Big Kid starts violin lessons tomorrow. We rented his violin on Saturday, and it is so cute and little and perfect. I'm looking forward to seeing how lessons go. Mr. Ashley is less than enthused about this whole thing, so Big Kid better love it and sound good soon so that I can prove him wrong.
Other than that, I don't have any other big news or insight to share. little kid may have flushed the metal bar of the toilet paper holder, and that's a big problem. He says he flushed it, but I don't know if he was just sick of us making him search for it or if that's really what happened. Last week the tray for the ice/water on the fridge door was missing but he finally found it and reinstalled it after we complained enough.
I begged for Sims 3 all weekend, finally got it, and can't get it to run on any of our computers. Good times, good times.
This post is clearly going nowhere, here's some internetz to make up for the boringness:
Surviving the World: Some of these crack me up. I think everyone should review lesson #8.
Make Slime: Because you need more things ground into the carpet.
Tropical fruit crepes: Sound pretty freaking good.
Medieval names: In case you want to write a book or name something or are just a history dork.
Radioactive Boyscout: I hope to God neither of my kids ends up being this smart.
Free Classic audio books: Pretty awesome, could be great for long car trips or while cleaning.
Calvin and Hobbes: Thought provoking and so true.
Um, yeah, I would keep Big Kid playing the violin and away from the Boy Scouts...Little Kid? He'll be lucky if they don't kick him out!
You may think when he first starts practicing that you'd like to "accidentally" back over that violin with your car, but it could earn him some big college scholarships someday. I was pretty mediocre violinist, but I received 1/2 my tuition each year just for playing in the school's orchestra. Good luck!
I'm pretty sure that David kid needs to be locked up. I would be scared of him. What the hell did he need a radioactive gun for?
You're not missing anything on the Sims 3. There's so much shit on it that it's slower than molasses. Not only that, but all the sims look bloated in the fact, and they all look the same.
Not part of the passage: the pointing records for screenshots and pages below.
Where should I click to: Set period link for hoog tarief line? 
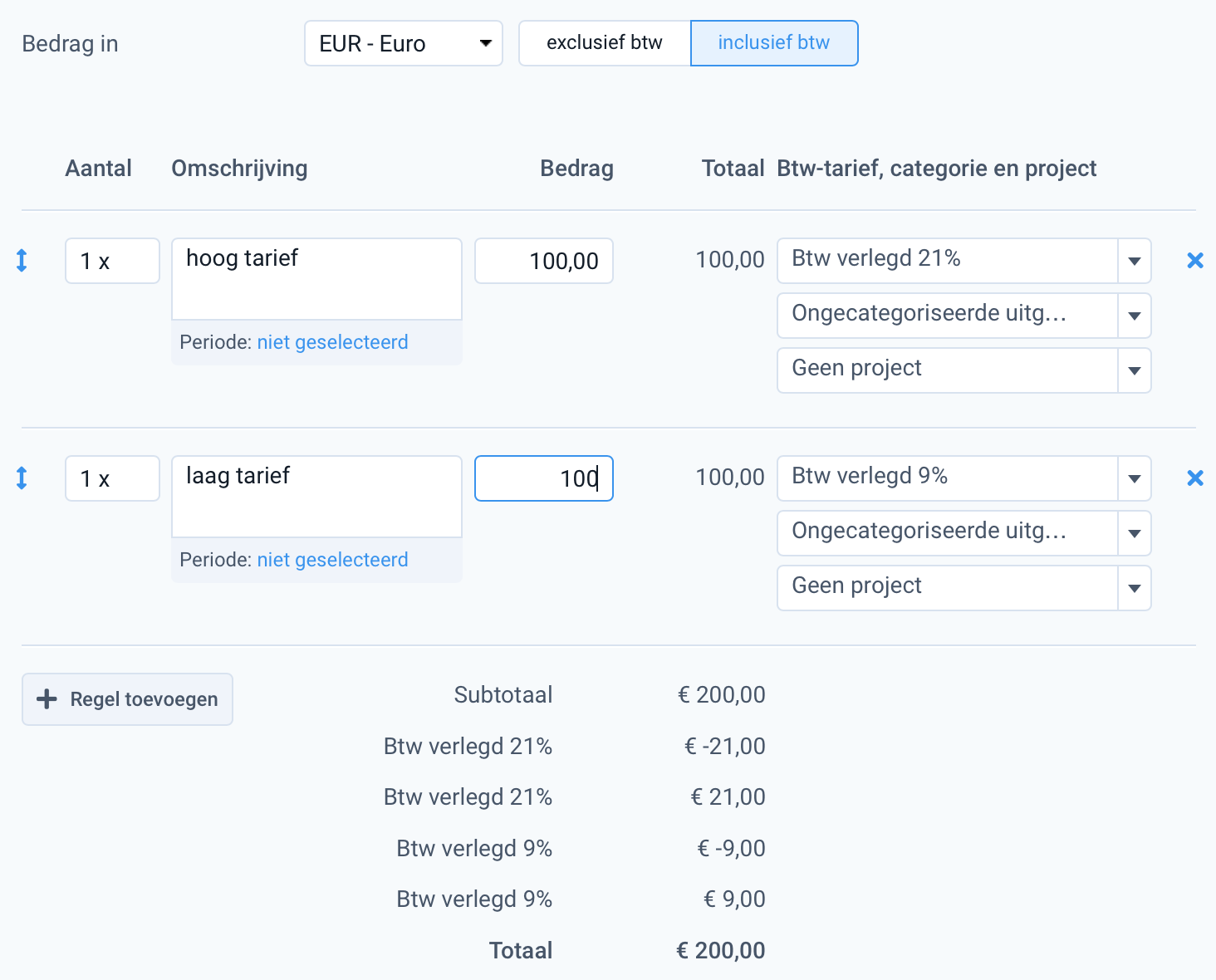(x=332, y=342)
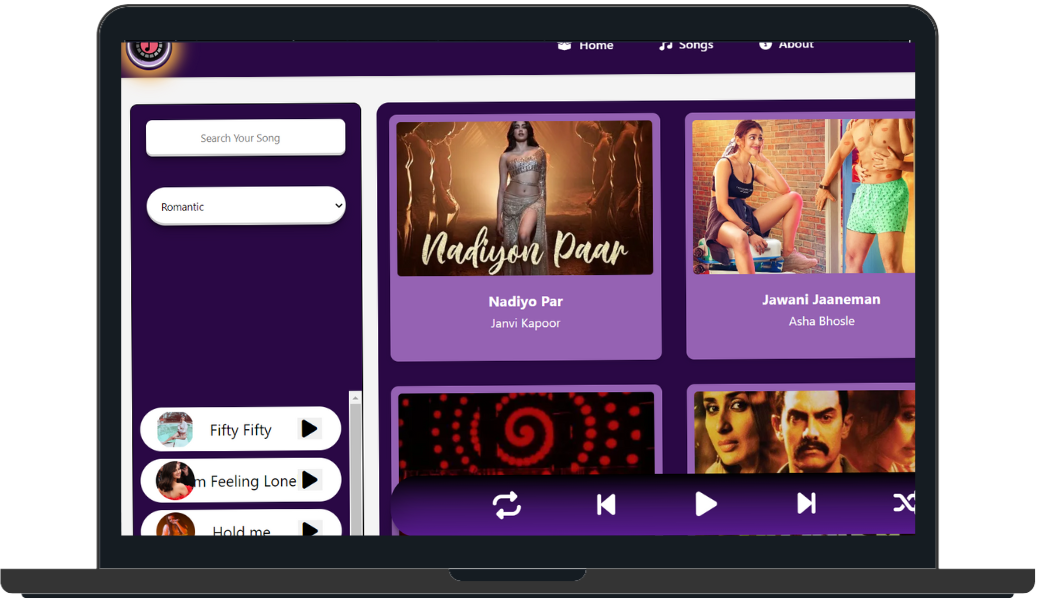Click the Nadiyo Par song title

(x=525, y=301)
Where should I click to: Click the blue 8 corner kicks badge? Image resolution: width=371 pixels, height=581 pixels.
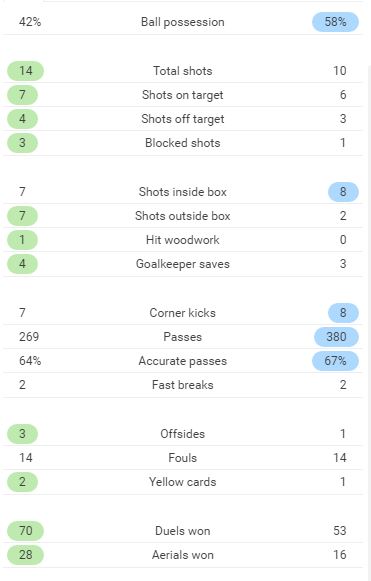click(x=343, y=313)

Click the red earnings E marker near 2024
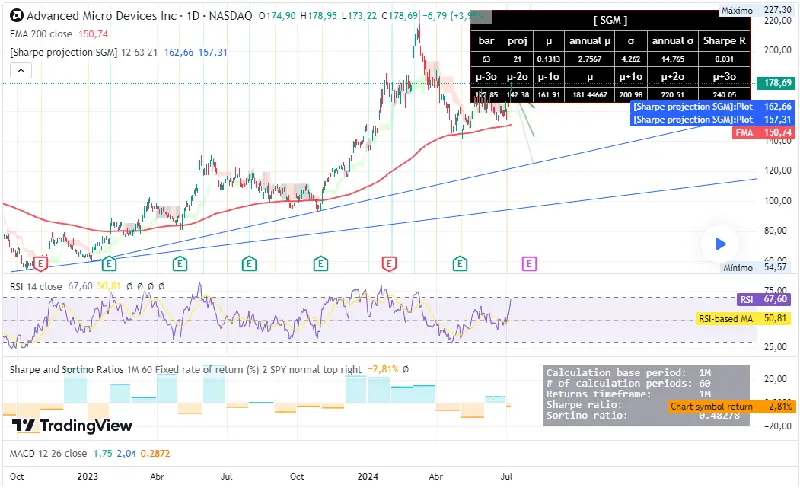(x=389, y=264)
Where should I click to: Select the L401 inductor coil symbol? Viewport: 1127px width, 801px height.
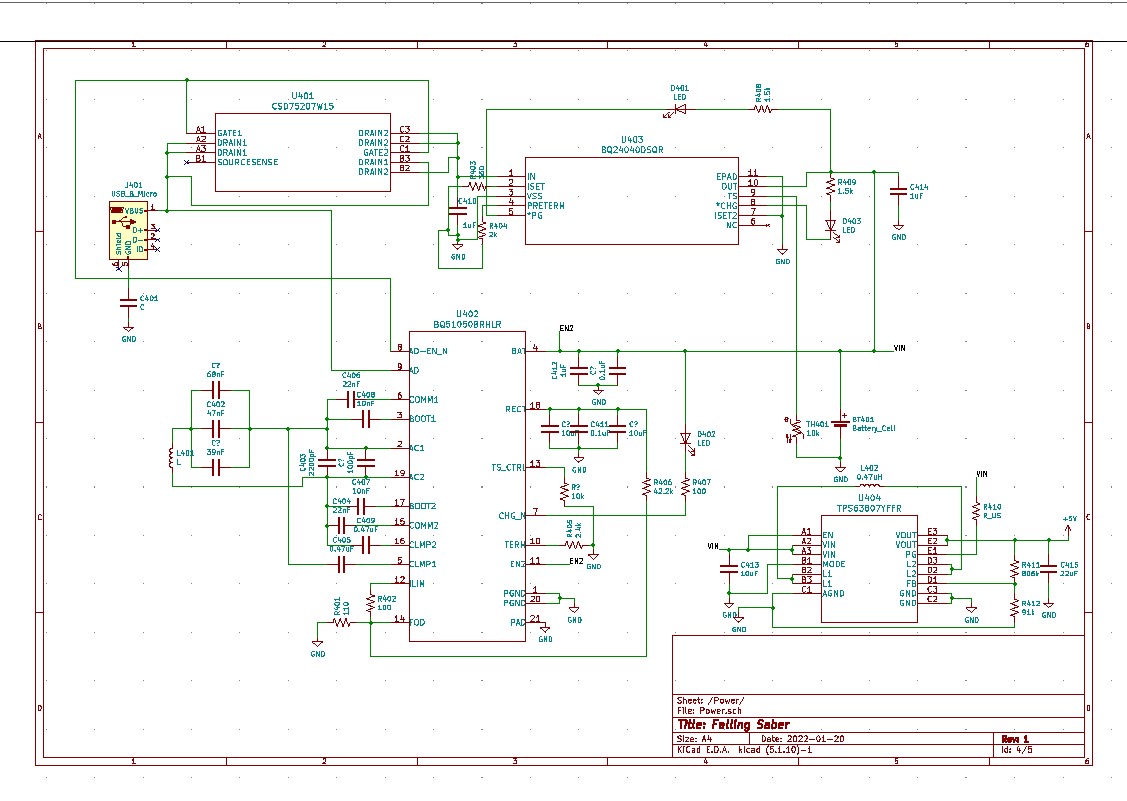click(x=173, y=457)
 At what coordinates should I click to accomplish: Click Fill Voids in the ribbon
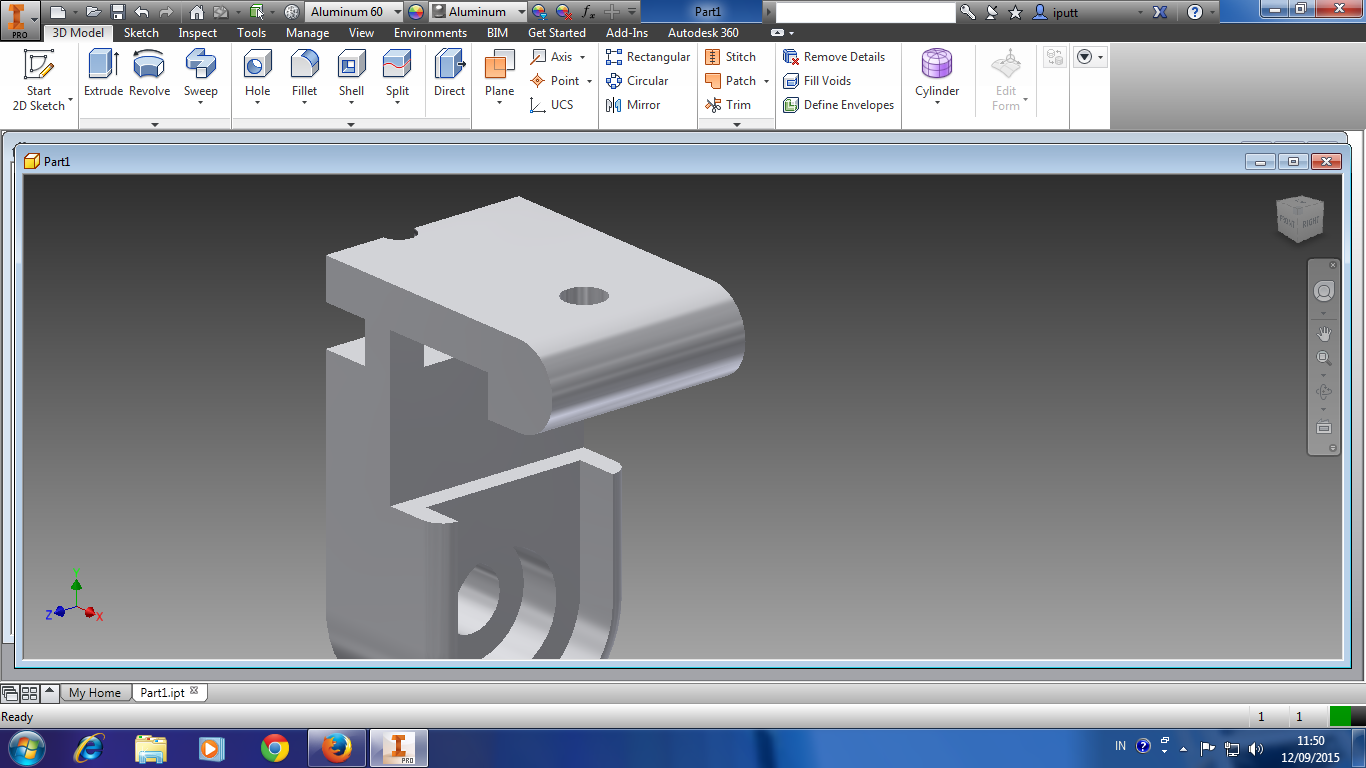[x=828, y=81]
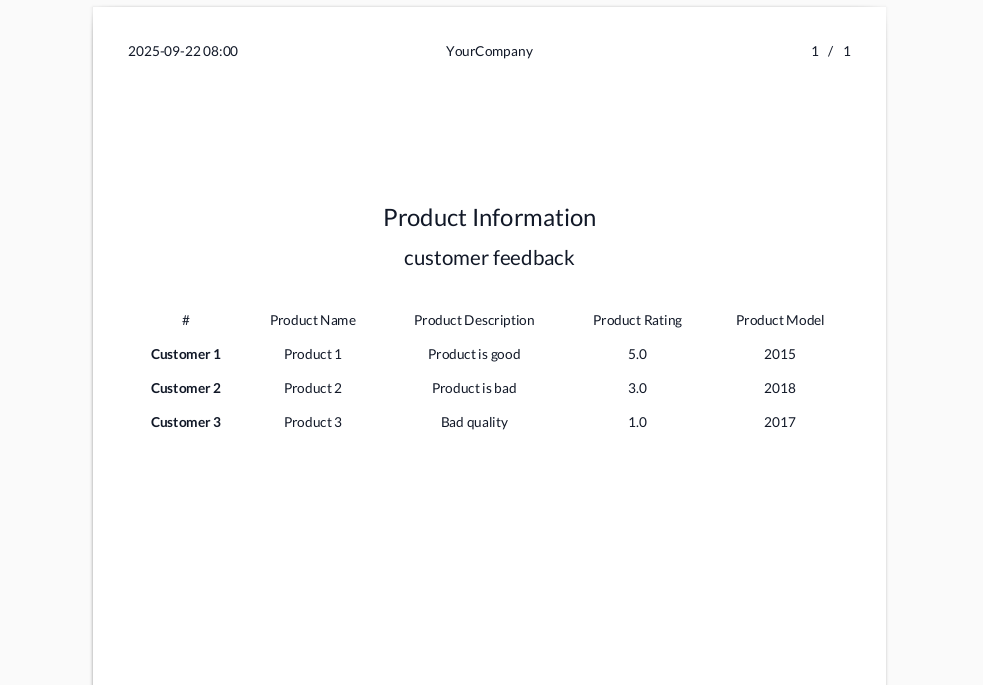Click the # column header

[186, 320]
On the upside, there are a lot of new features. Unfortunately, I haven't been able to try them out due to the slowness.
I don't think Sims 3 is that slow. It's not as bad as Sims 2 was with the expansion packs and it doesn't take up nearly as much room. It runs fine on my Mac. Ashley, you may need a newer computer or one with more space. :( Anyway, your Sims can use fertility drugs and have multiples after multiples. It's like Jon & Kate without the hate!
All in a day's work, right? Did Little Kid lose the toilet paper holder thing while changing the roll? If so, I am very impressed you've trained offspring to do that.